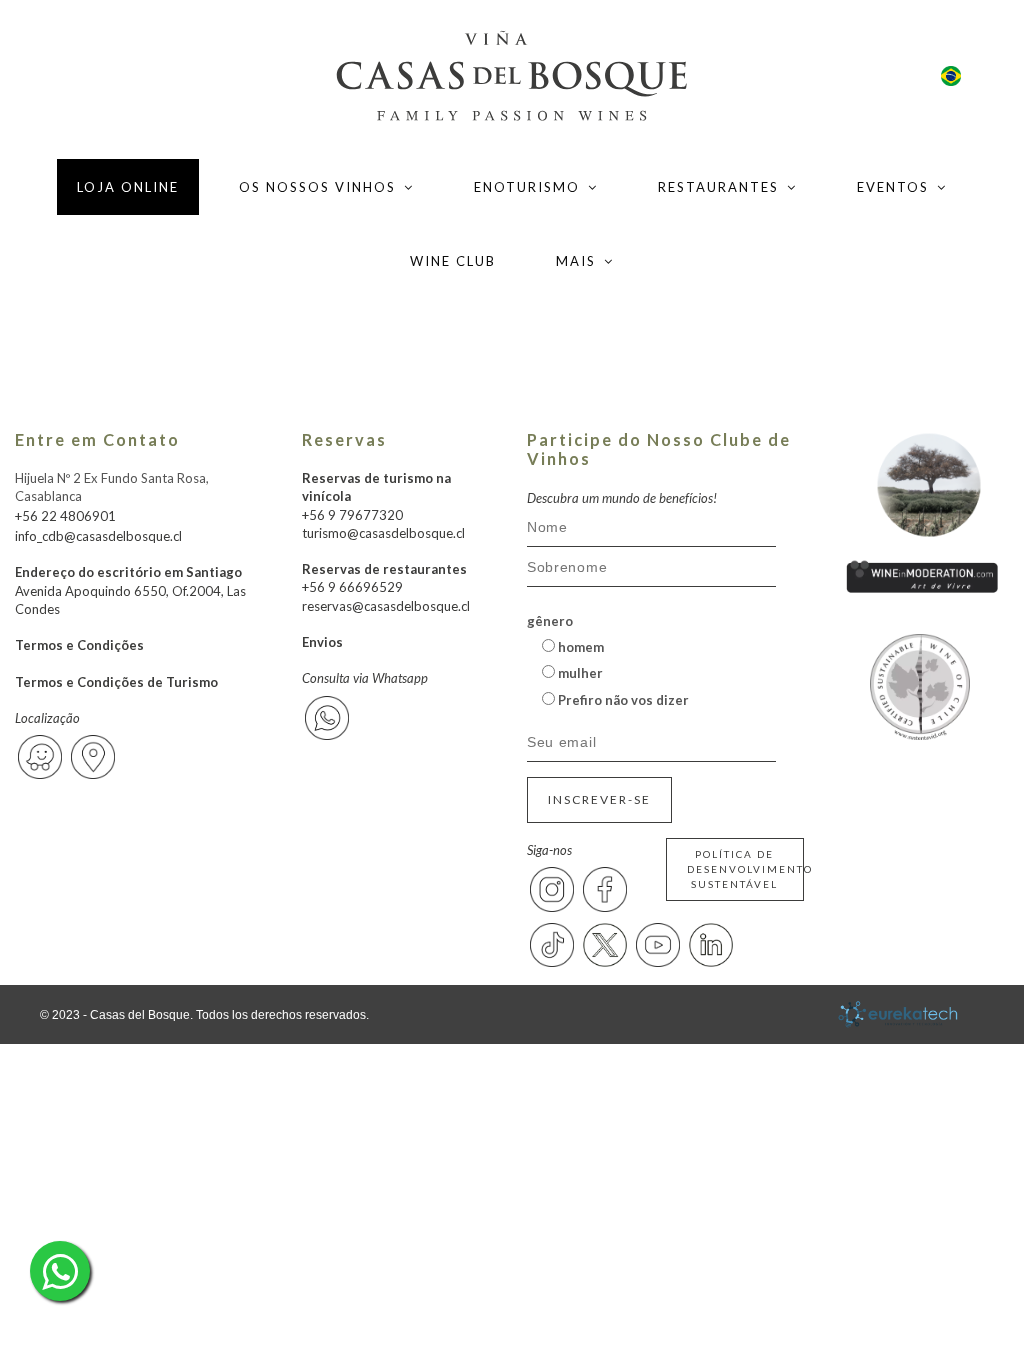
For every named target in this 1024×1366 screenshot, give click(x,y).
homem (579, 647)
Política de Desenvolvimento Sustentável (746, 869)
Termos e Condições (79, 645)
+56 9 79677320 (352, 515)
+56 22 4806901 (65, 516)
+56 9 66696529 (352, 587)
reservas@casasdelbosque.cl (386, 606)
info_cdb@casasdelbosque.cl (98, 536)
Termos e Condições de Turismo (116, 682)
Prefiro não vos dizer (622, 700)
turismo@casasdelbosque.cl (383, 533)
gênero (550, 621)
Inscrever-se (599, 799)
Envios (322, 642)
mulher (579, 673)
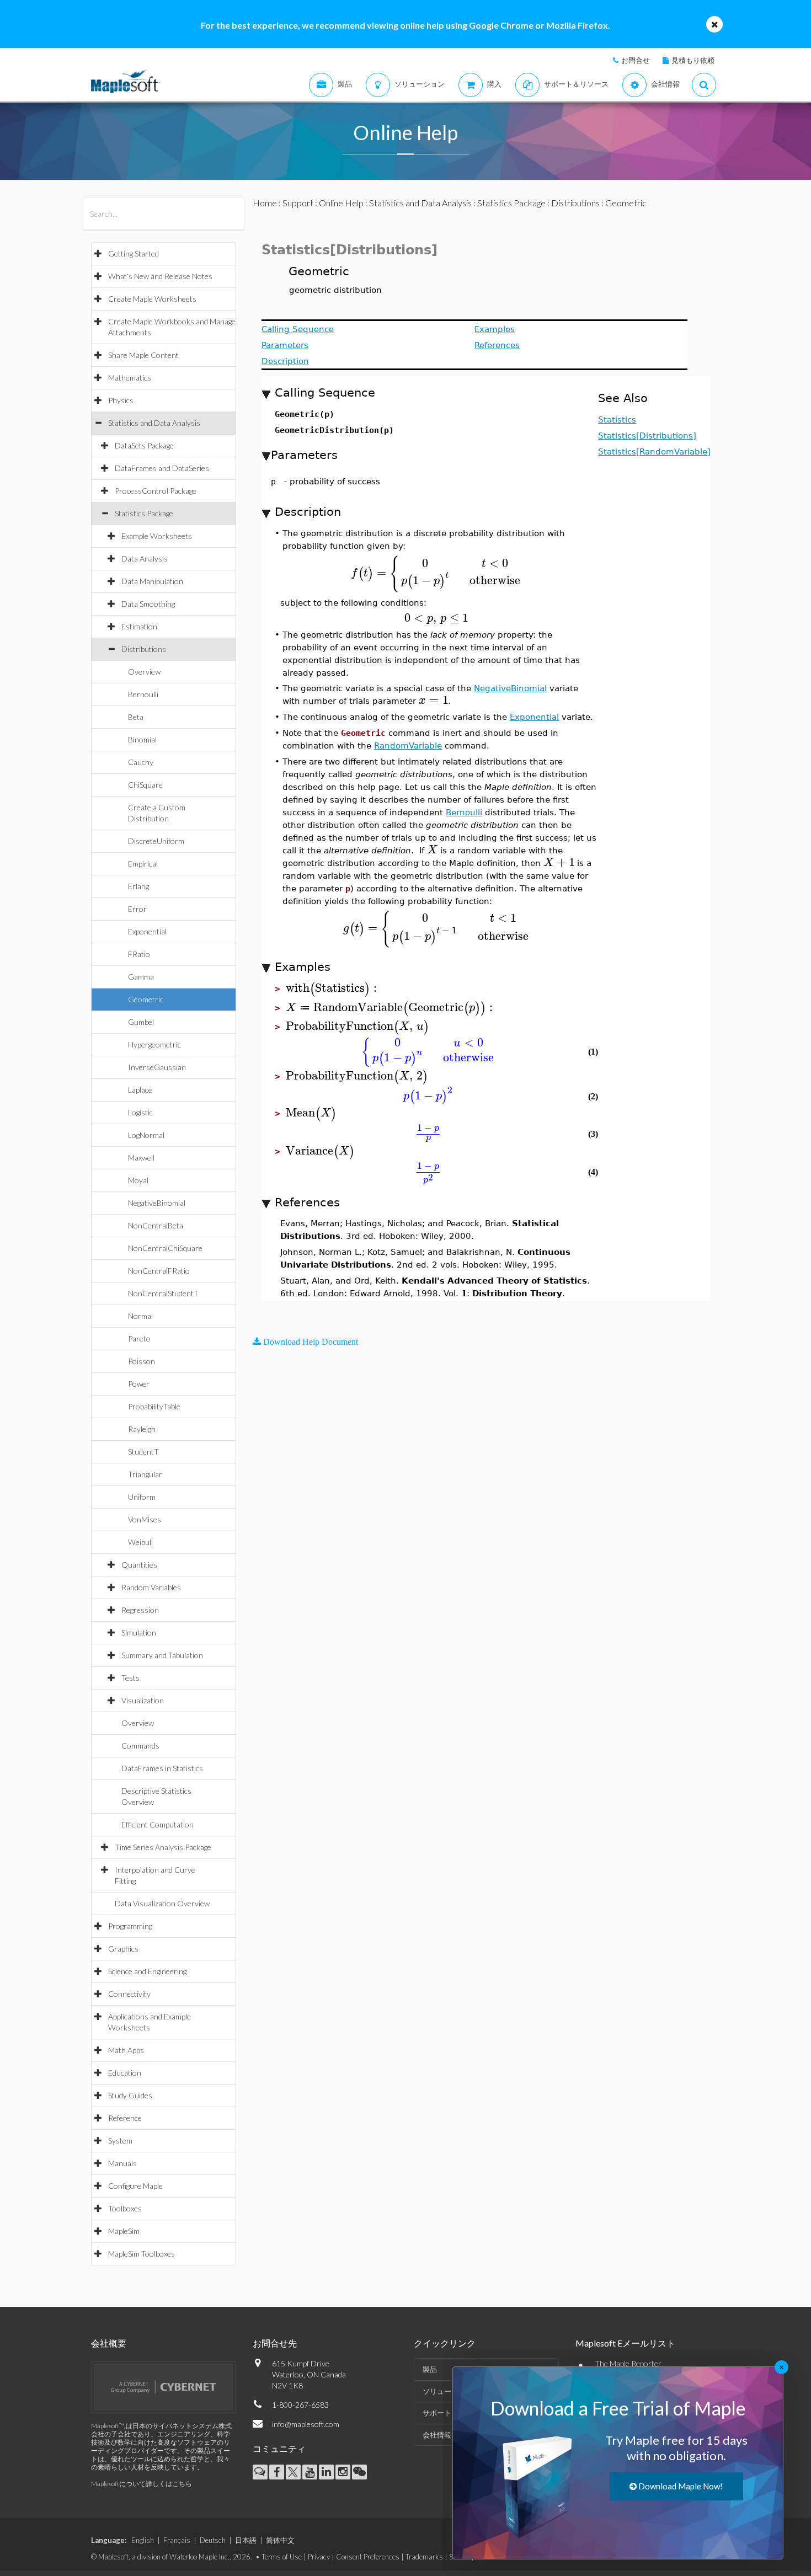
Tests (130, 1677)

# # #

What the task asks. Instruction for this listing: copy it exactly, but leave the images behind.

Written solution.
For every named target in this 1024×1366 screenshot, give click(x,y).
homem (579, 647)
Política de Desenvolvimento Sustentável (746, 869)
Termos e Condições (79, 645)
+56 9 79677320 (352, 515)
+56 22 4806901 (65, 516)
+56 9 66696529 (352, 587)
reservas@casasdelbosque.cl (386, 606)
info_cdb@casasdelbosque.cl (98, 536)
Termos e Condições de Turismo (116, 682)
Prefiro não vos dizer (622, 700)
turismo@casasdelbosque.cl (383, 533)
gênero (550, 621)
Inscrever-se (599, 799)
Envios (322, 642)
mulher (579, 673)
Tests (130, 1677)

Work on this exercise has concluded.